Если бы не левое плечо, не рука, которая так ослабела, Пестряков решился бы выйти из укрытия. На крайний случай сошелся бы с фашистом врукопашную. Но где ему сейчас, однорукому, выдюжить против такого верзилы? Разве он, Петр Аполлинариевич, так харчился все последние дни? А кроме того, Пестряков — в пилотке, а часовой — в каске, до него и не доберешься ничем, кроме как пулей…
И что пришла вдруг часовому этакая блажь — податься на другую сторону улочки? Два раза прошагал по моему тротуару, а сейчас вот, в третий раз, ему почему-то дорога не понравилась. Может, часовой сменил тротуар от скуки? Или его что-то насторожило на этой стороне? Или кренделит по улочке безотчетно, сам не замечает, по какой стороне? Хорошо, если он только разок прошляется по дальнему тротуару. Ну а если вообще на свои следы не вернется, так и не перейдет, забулдыга, через мостовую?
— Что же ты меня подвел, фашистская твоя душа? — прошептал Пестряков с гневным укором, но тут же беззвучно рассмеялся.
Да ведь он сейчас совсем уподобился Тимоше, когда тот адресовался к фрицам с претензиями. Будто часовой обязан согласовать с Пестряковым свой маршрут на тот свет!
С неожиданной теплотой Пестряков вспомнил о Тимоше: каким бы сейчас оказался помощником! Вот ведь все-таки: лентяй — да прилежный, неслух — да послушный! А хорошо было бы еще раз повидать Тимошу, только навряд ли уже приведется…
И еще интересовало Пестрякова в ту минуту: был ли сегодня у них, у зенитчиков, ужин? Наверное, часовой успел поужинать. Что у них сегодня на ужин давали? «Умереть натощак я не согласен», — снова вспомнился Тимоша.
«Да еще не выспавшись. Сколько ночей мы с Черемных не спали? Не то шесть, не то семь. А что толку, если фашист этот отоспался напоследок?»
Часовой неторопливо шагал в отдалении.
«Кто ты такой, сторожишь свои зенитные пушки и ходишь, надвинув каску на самые глаза? И как тебя звать? Может, мы с тобой погодки? Может, ты и лучше меня. И лицом красивее. Может, у тебя и способностей больше моего в жизни обнаружилось, и умения всякого накопилось. Я ведь только крестьянствовать могу. Ну с топором в лесу не заблужусь. В молодые годы корабельные сосны в одиночку валил. Ну плотничаю самоучкой потихоньку. А больше талантов за мной не водится.
Кто же ты, мой супротивник, с которым свела меня тропка, да такая узкая, что вдвоем не разминуться? Придется кому-то потесниться, уступить дорогу…
Ты, наверное, и с бабами на этом свете больше моего путался. Я за юбками не гонялся. Даже когда с нелюбимой женой жил. А если ждет тебя немка — придется ей слезы лить, убиваться.
Кажись, дочка у тебя махонькая остается? Дети — они не виноваты, тут Черемных прав.
Да ты малость рехнулся, Петр Аполлинариевич! Как бы не наступило полное затмение сознания. Вот до чего довели меня споры с Черемных касательно фашистов и их потомства…»

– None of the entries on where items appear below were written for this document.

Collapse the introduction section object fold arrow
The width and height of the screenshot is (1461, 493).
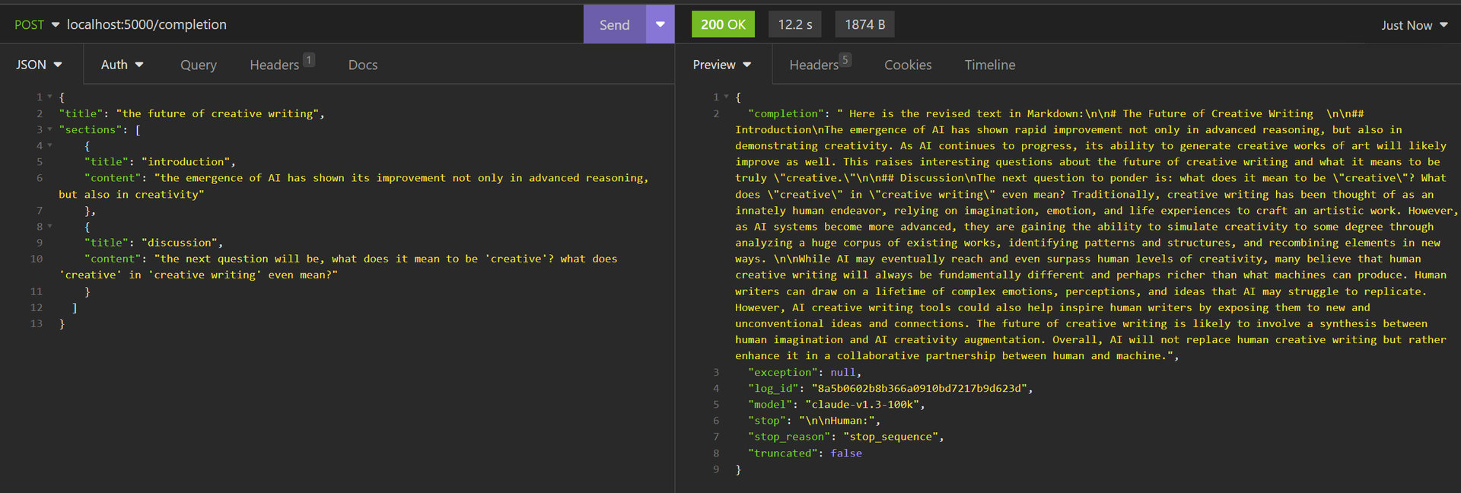[50, 145]
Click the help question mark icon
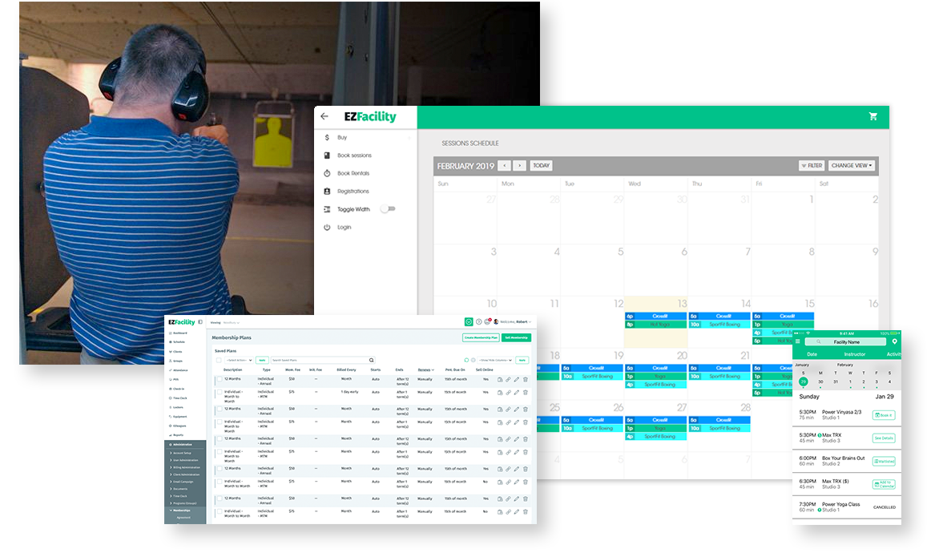The image size is (931, 553). [x=478, y=321]
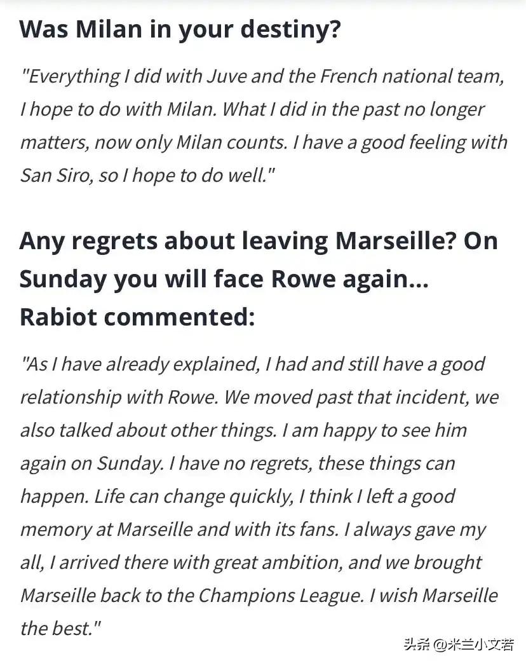
Task: Click the heading 'Was Milan in your destiny?'
Action: [180, 31]
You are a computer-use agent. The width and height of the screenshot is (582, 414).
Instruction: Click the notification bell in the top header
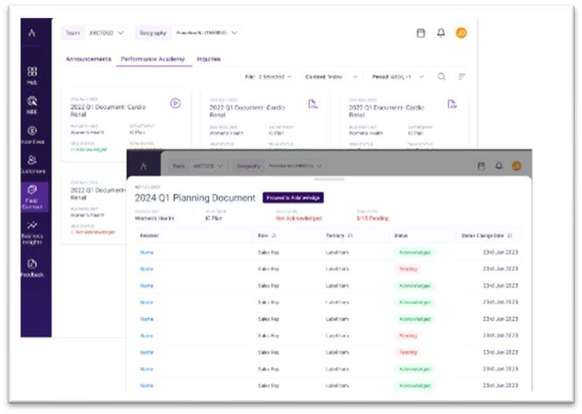440,33
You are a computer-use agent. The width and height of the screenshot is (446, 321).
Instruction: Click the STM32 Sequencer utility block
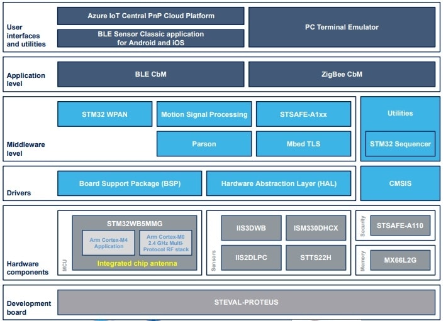[400, 144]
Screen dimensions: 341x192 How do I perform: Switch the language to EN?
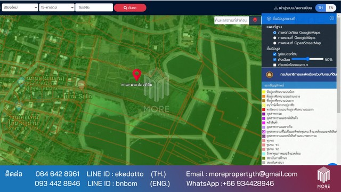click(x=331, y=8)

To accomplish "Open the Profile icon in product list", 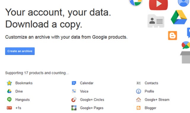I will (139, 91).
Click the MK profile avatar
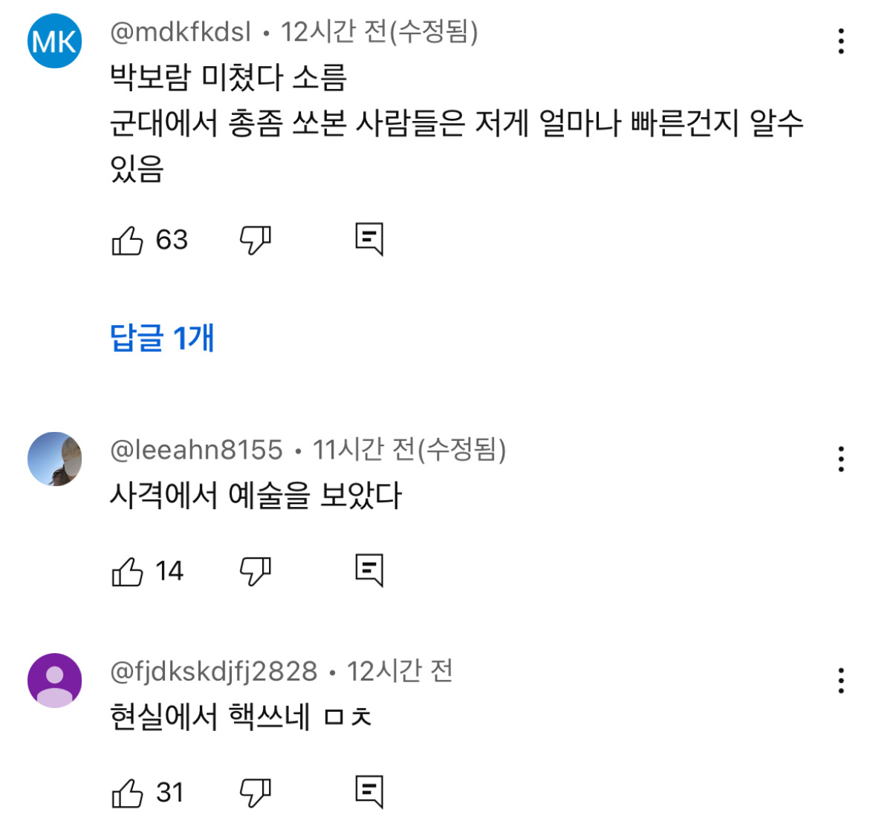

Пестряков озлился на себя и заново ожесточился против шагающего часового. И какая нечистая сила потащила его на тот, дальний край улочки, за мостовую?
«А ну ответствуй, не ты Настеньку в плен угнал? Может, совершил над ней насилие? Не ты спалил дом наш? И что тебе у нас нужно было, черная душа? Не завоюй ты наше Непряхино, и я к тебе под Гольдап этот самый сроду не пришел бы…
Взять бы вот выйти из-за ворот, поздороваться и спросить у этого фашиста честь по чести:
— Ну зачем ты пошел на Россию войной?
Как же, спросишь его, нечистую силу! Сразу очередью из автомата полоснет и надвое перережет. Ему патронов не считать, не беречь. А мне Черемных последний патрон доверил…»
— Совсем я развинтился, — шепотом прикрикнул Пестряков на себя.
В голове стало туманиться, обрывки мыслей и воспоминаний мерцали в сознании без всякой связи, и все они, вместе взятые, походили на бред.
«И с чего я бредить начал? Никогда раньше бреда за собой не замечал. С голодухи? Интересно все-таки, что сегодня давали зенитчикам на ужин?..»
Часовой потоптался около зенитки на набережной (видимо, озяб) и снова зашагал для разогрева.
Шаги становились все более громкими: часовой был тяжел на ногу.
Какой же тротуар он выберет для прогулки?
Часовой выбрал ближний тротуар, тот, где стоял в засаде Пестряков.
Смерть страшила Черемных не тем, что привела его на порог какого-то неведомого, загробного мира.